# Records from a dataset
○ ○ ○
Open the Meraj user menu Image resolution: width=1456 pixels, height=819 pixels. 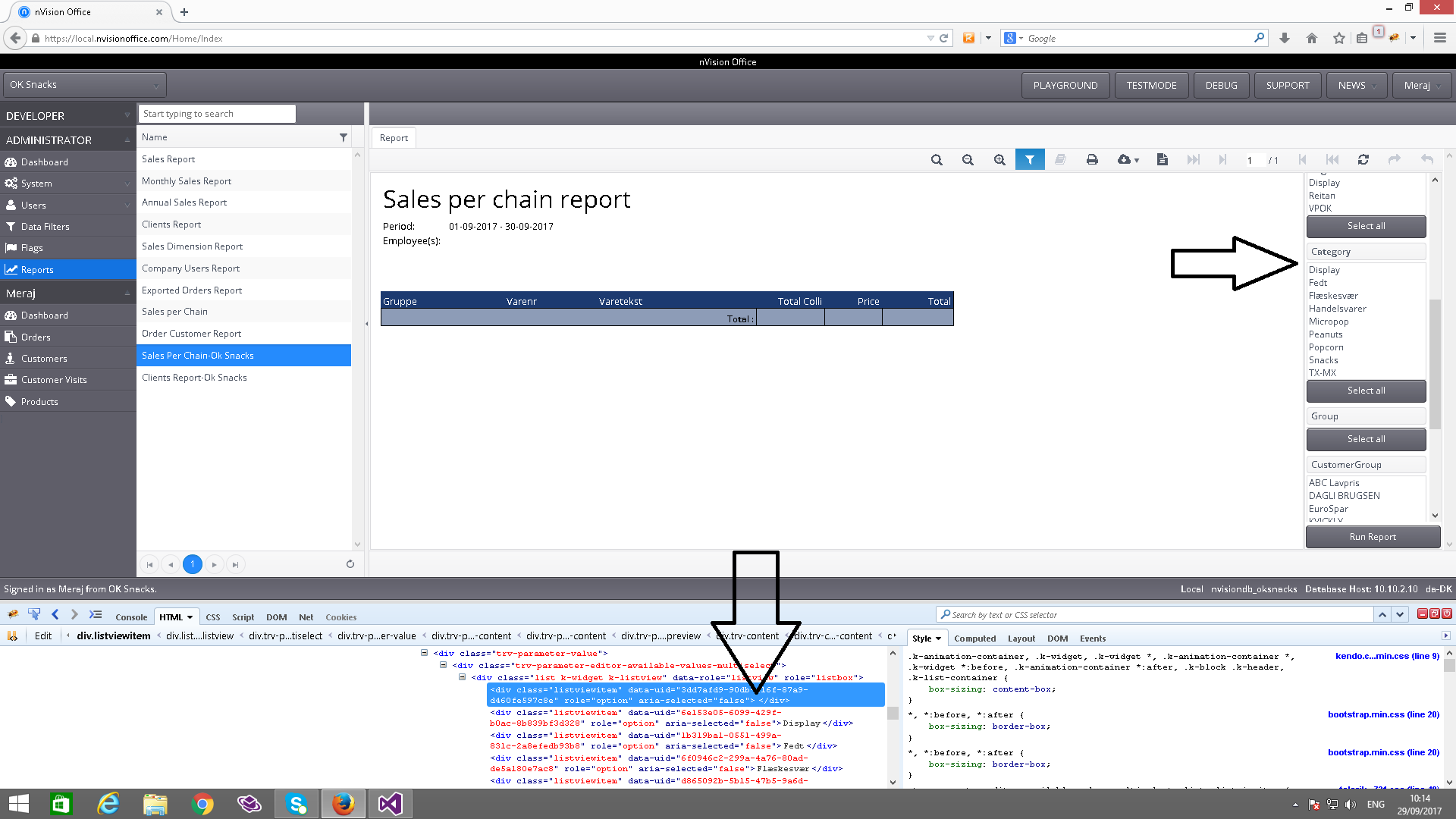point(1421,86)
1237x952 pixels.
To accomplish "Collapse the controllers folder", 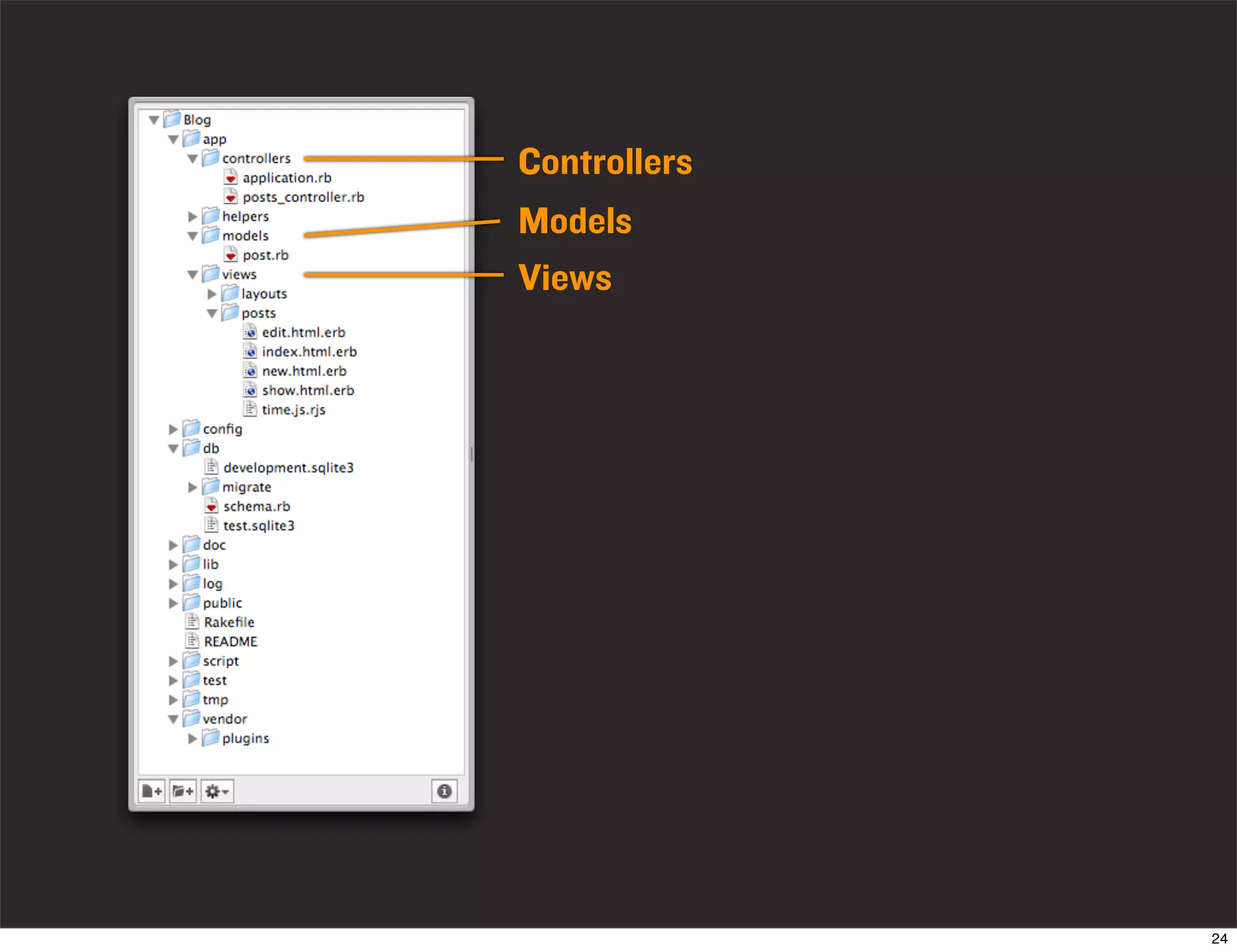I will coord(193,159).
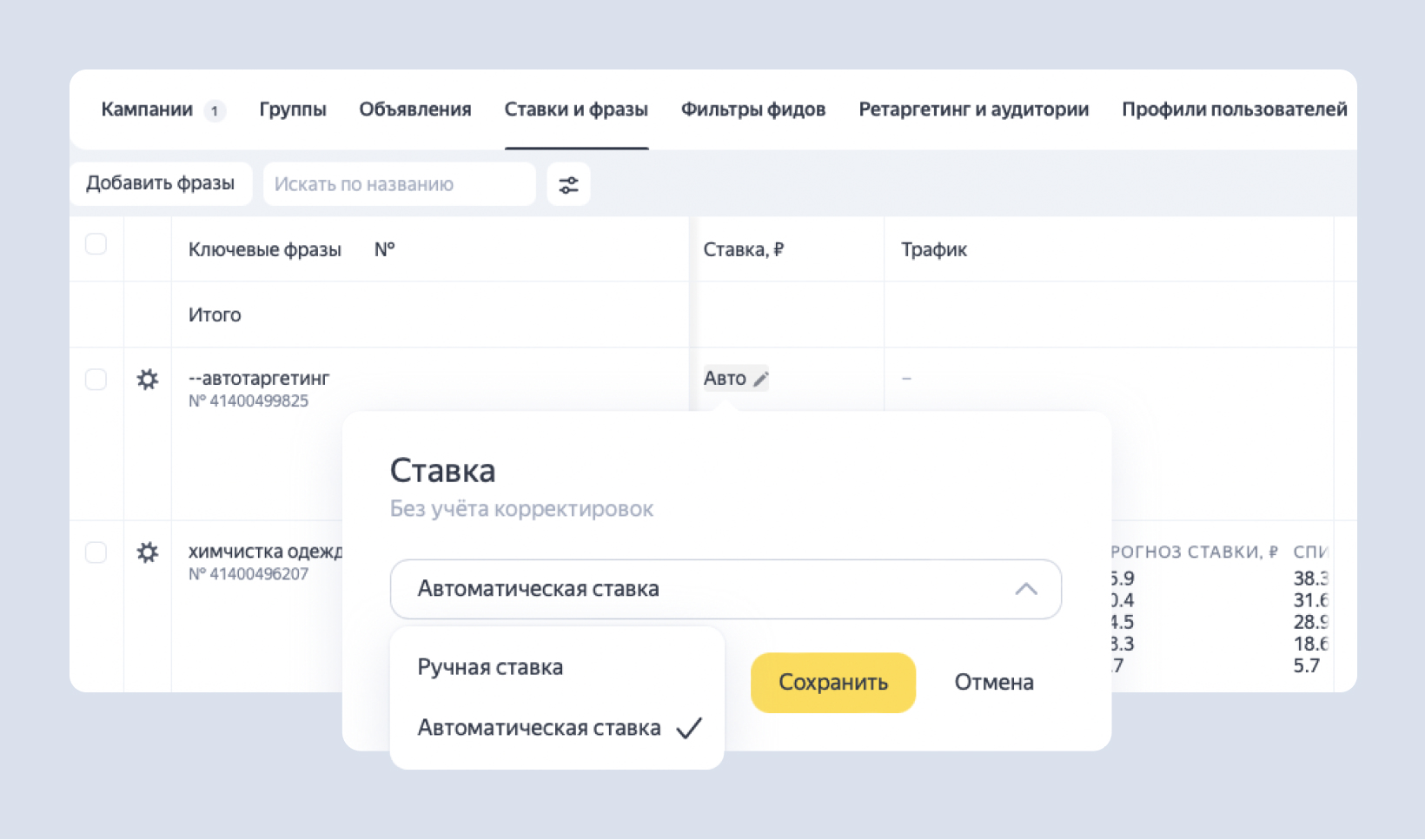Open the filter settings icon beside search
The image size is (1425, 840).
(x=568, y=184)
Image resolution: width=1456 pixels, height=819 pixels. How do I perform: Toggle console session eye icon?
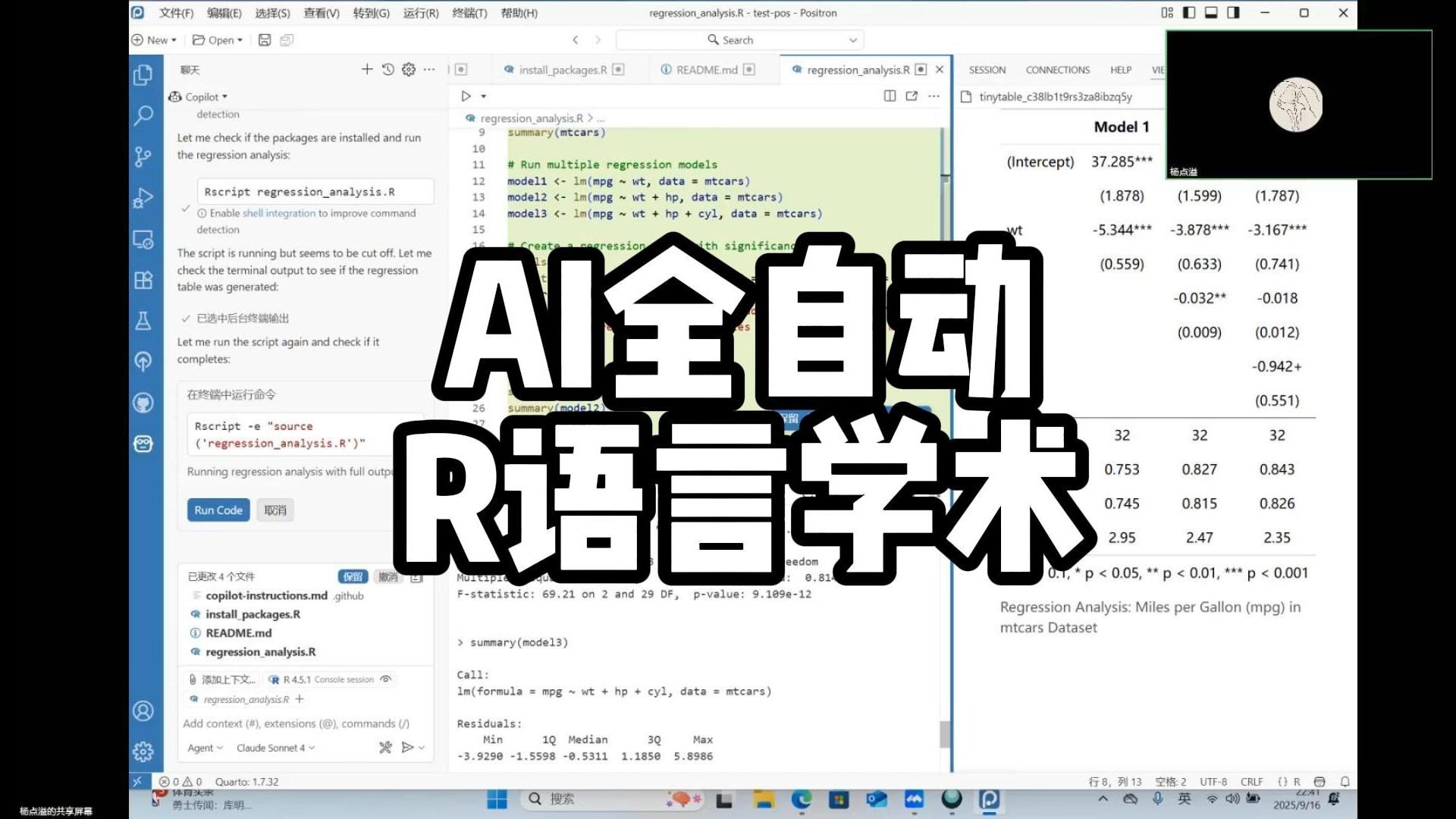click(386, 679)
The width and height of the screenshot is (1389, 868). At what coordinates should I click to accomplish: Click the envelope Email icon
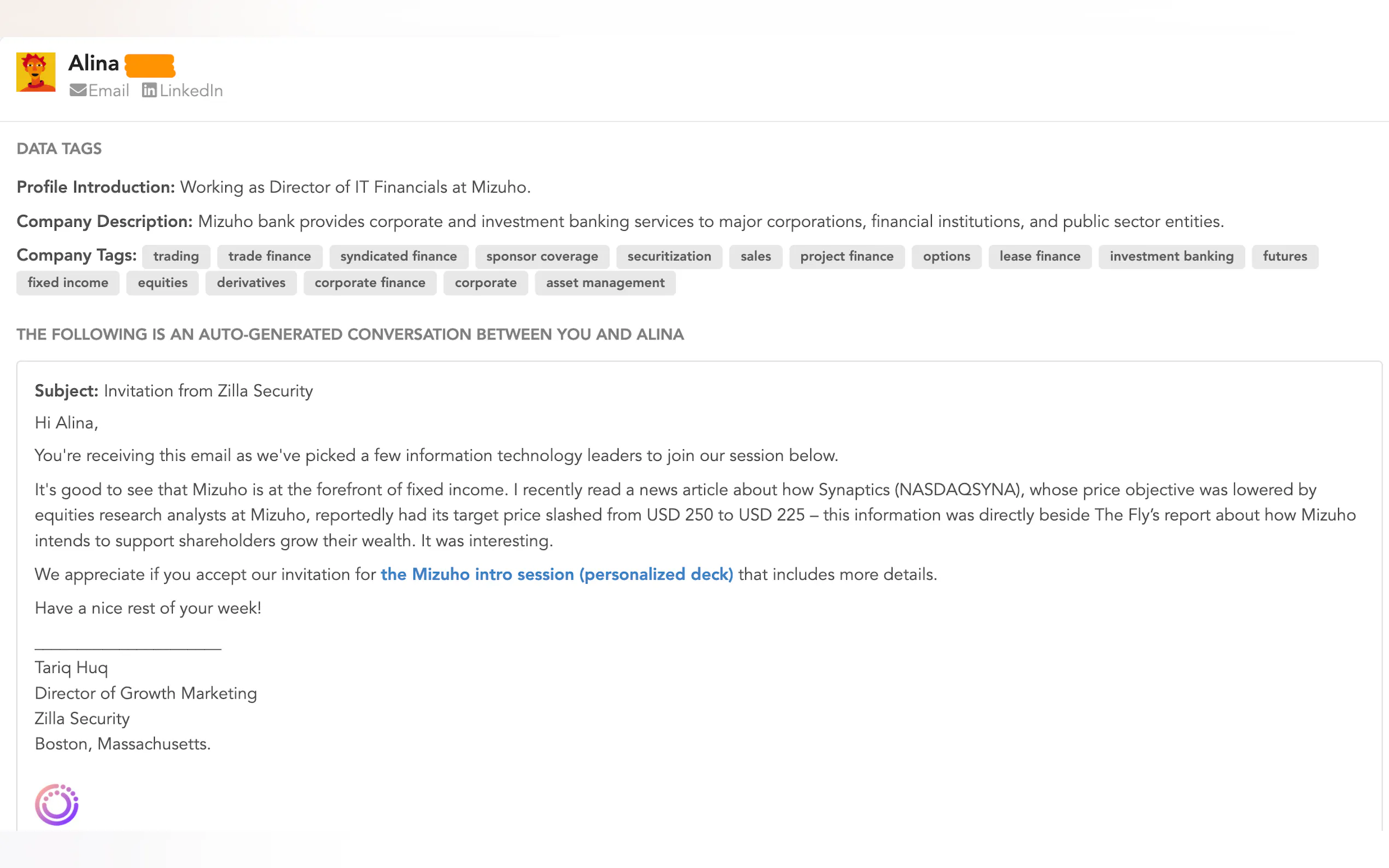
○ ○ ○
# TASK ITEM
The lines from the one holding "Image resolution: width=1456 pixels, height=819 pixels. How" to the final line of the entries are to be duplicated exactly, and the pictures are to be left out.

# YOUR RESPONSE
Image resolution: width=1456 pixels, height=819 pixels. How do I perform: Toggle console session eye icon?
click(386, 679)
The width and height of the screenshot is (1389, 868). At what coordinates should I click to accomplish: Click the envelope Email icon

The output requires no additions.